13th International Congress
THE "NEW FRONTIERS"
OF ARRHYTHMIAS 1998

January 24-31, 1998
Marilleva, Trento, Italy

S-3

Therapy of atrial fibrillation:
radiofrequency catheter ablation

Maurizio Gasparini, Fabrizio Pizzetti*, Massimo Mantica, Maurizio Lunati°, Augusto Foresti.
Operative Unit of Cardiology, Clinical Institute Humanitas, Rozzano (MI), * Division of Cardiology,
S. Spirito Hospital, Casale Monferrato (AL), ° Department of Cardiology "A. De Gasperis", Niguarda Hospital, Milan, Italy

Atrial fibrillation (AF) is the most common and important clinical arrhythmia.
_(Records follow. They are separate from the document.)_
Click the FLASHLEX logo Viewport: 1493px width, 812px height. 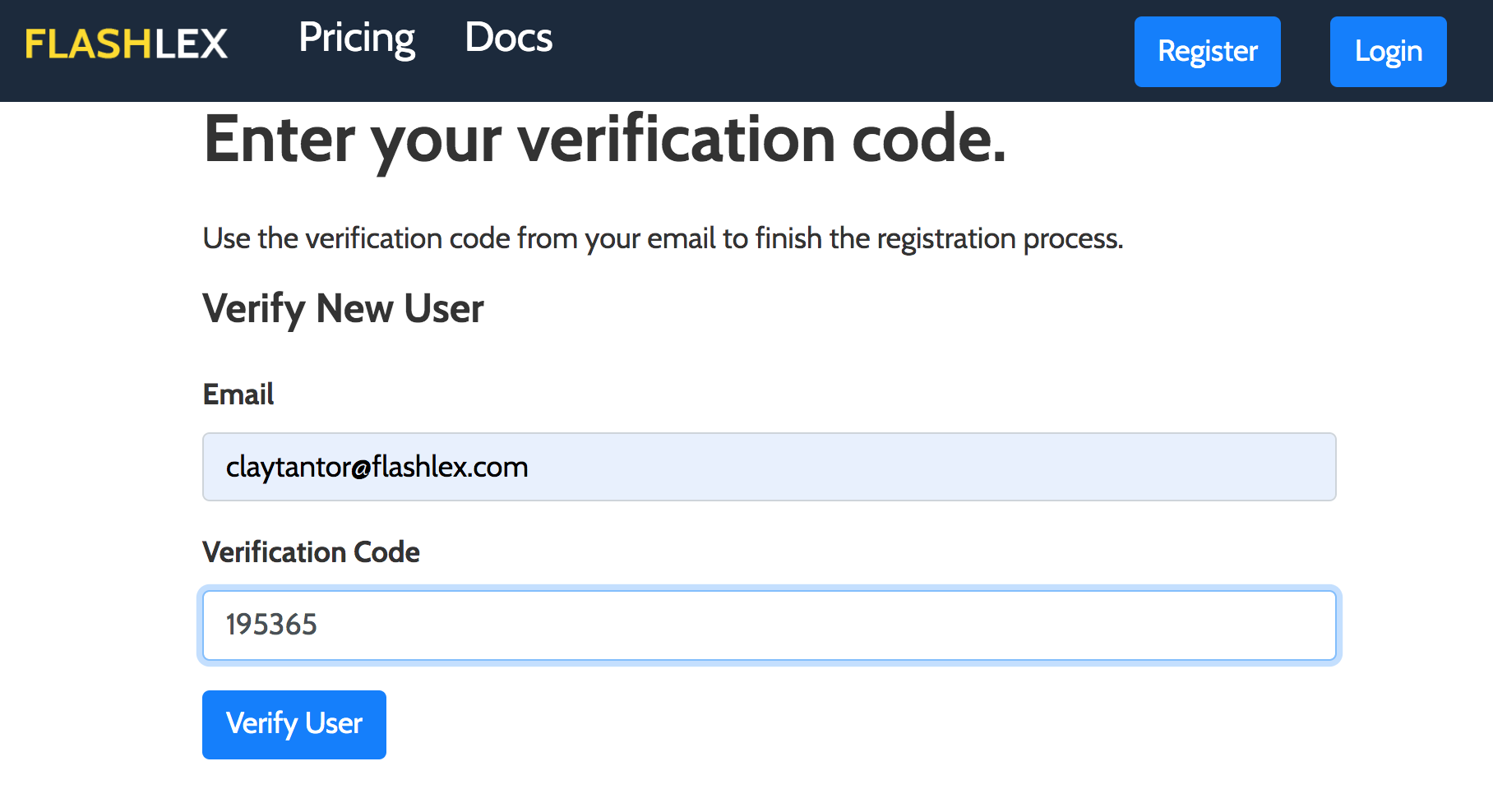click(x=126, y=44)
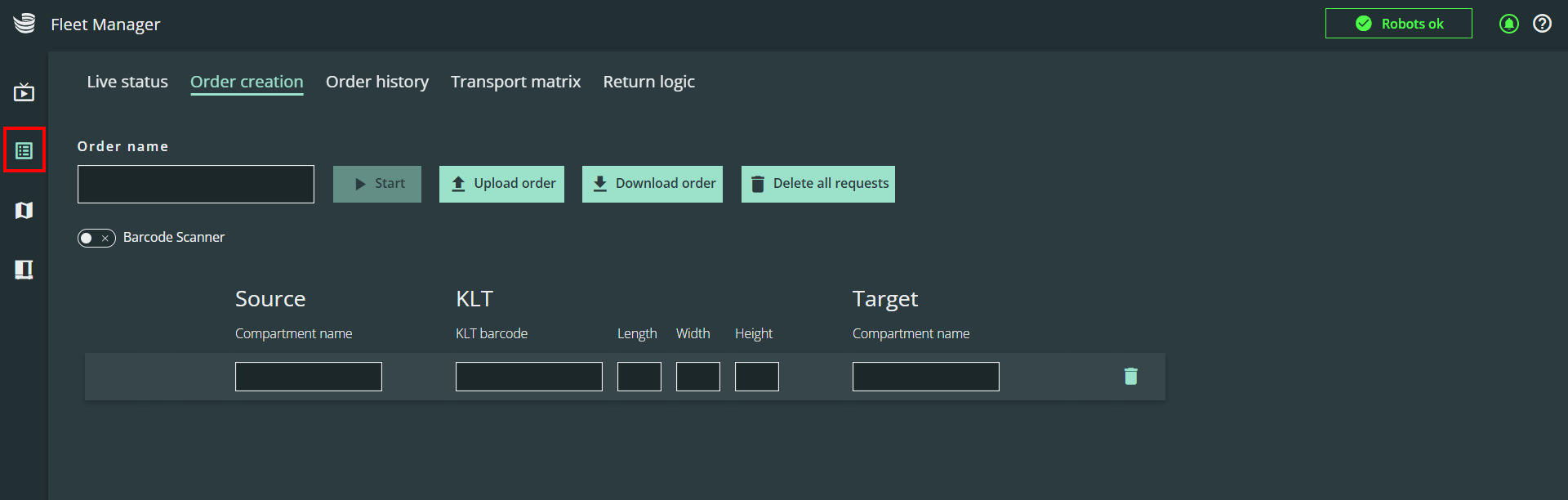Click the notification bell icon
Screen dimensions: 1568x500
coord(1509,24)
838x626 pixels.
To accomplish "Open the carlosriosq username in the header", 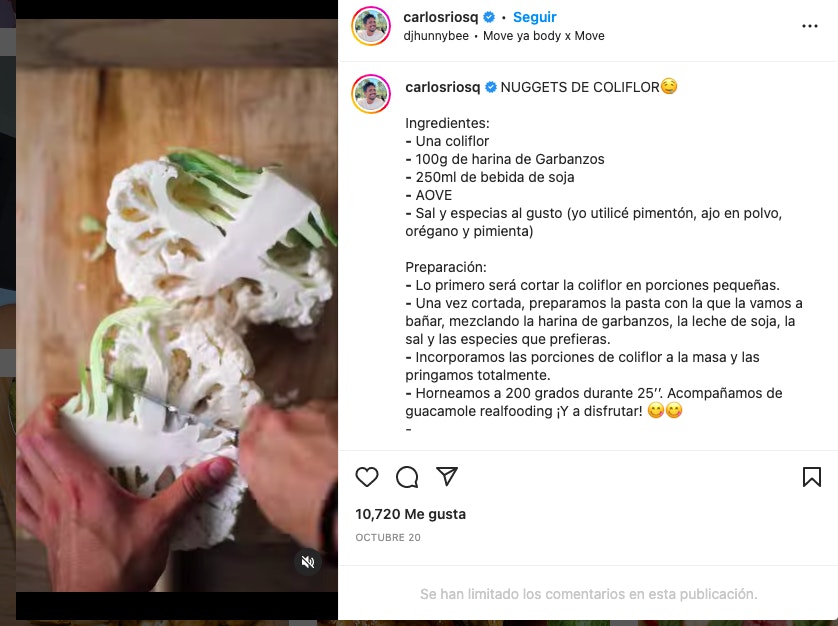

In the Framingham Study1 the population examined had a 2% chance of developing chronic AF during the 22 years of observation; in the elderly (59-79 years) incidence of AF was 539 new cases per year per 100.000 inhabitants2. AF usually followed the development of overt cardiovascular disease and, most importantly, was associated with a doubling of total mortality and cardiovascular mortality. AF is often a precipitating cause of worsening of health conditions and of sense of well being. In addition, it can determine heart failure, thromboembolism and syncope. Consequently AF has a high economic cost, in terms of hospitalization, need for drugs or medical examinations and loss of working capacity.
The traditional therapy for AF has been using antiarrhythmic drugs to control heart rate or to restore and maintain sinus rhythm, but their efficacy, tolerability and safety are very far from being satisfactory; thus new therapeutical approaches have been investigated in order to better control, or treat, this arrhythmia. The first attempts to control atrial fibrillation without the use of drugs were made with surgical techniques, such as the corridor technique proposed by Guiraudon3, but the most effective, the Maze intervention, was described by Cox and his group4 a few years later. The obvious limitations due to invasivity and the possible complications, caused the research to direct itself towards the goal of reducing, or interrupting, atrio-ventricular (AV) nodal conduction, with a non surgical approach, in order to regularize the heart rate. For the last 15 years a transcatheter interventional technique has been used which has produced increasingly positive results, starting with AV nodal ablation with direct current (DC) shock, then with RF delivery (both followed by pacemaker implantation), up to the newest techniques of radio frequency (RF) AV node modulation. The most recent attempts suggest the opportunity of eliminating the arrhythmic circuit of AF, without damaging the AV node, mimicking the surgical Maze procedure.